▶ **Task objective**: Taking the line with "The height and width of the screenshot is (546, 1392)." as the first and the line with "Given: Tap the Android recent apps square" as the last, set down exactly every line in that range from the entries below, and no more.

· · · · ·

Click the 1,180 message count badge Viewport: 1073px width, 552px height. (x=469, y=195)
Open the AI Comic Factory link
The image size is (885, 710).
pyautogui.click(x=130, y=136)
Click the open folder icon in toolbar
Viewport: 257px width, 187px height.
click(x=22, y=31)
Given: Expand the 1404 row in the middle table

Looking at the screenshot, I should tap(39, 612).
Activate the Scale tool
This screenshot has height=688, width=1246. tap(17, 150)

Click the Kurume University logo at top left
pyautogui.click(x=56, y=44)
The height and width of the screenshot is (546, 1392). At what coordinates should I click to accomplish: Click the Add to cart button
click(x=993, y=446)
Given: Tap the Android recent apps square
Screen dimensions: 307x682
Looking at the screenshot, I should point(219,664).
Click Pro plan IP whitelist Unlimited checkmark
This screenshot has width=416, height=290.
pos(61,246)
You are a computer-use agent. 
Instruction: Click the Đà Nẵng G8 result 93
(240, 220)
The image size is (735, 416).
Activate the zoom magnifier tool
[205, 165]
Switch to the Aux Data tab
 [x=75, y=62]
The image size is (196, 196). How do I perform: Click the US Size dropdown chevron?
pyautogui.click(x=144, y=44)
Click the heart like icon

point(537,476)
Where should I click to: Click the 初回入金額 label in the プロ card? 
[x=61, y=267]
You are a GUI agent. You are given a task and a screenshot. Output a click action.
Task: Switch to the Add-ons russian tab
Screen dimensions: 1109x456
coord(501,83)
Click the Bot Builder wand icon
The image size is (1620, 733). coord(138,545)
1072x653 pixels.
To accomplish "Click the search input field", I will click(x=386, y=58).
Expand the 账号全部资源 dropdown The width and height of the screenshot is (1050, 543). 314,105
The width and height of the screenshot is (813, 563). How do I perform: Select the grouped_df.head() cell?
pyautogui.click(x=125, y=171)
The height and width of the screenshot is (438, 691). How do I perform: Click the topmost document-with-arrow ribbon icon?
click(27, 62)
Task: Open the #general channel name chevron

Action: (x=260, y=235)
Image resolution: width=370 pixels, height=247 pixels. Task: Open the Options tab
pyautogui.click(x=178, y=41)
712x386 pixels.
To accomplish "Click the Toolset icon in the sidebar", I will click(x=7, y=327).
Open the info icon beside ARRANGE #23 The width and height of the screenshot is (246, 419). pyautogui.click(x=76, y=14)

· · · · ·

▶ **Solution to this problem**:
The height and width of the screenshot is (546, 1392). At what coordinates should I click to accomplish: Click the Add to cart button
click(x=993, y=446)
Given: Tap the Android recent apps square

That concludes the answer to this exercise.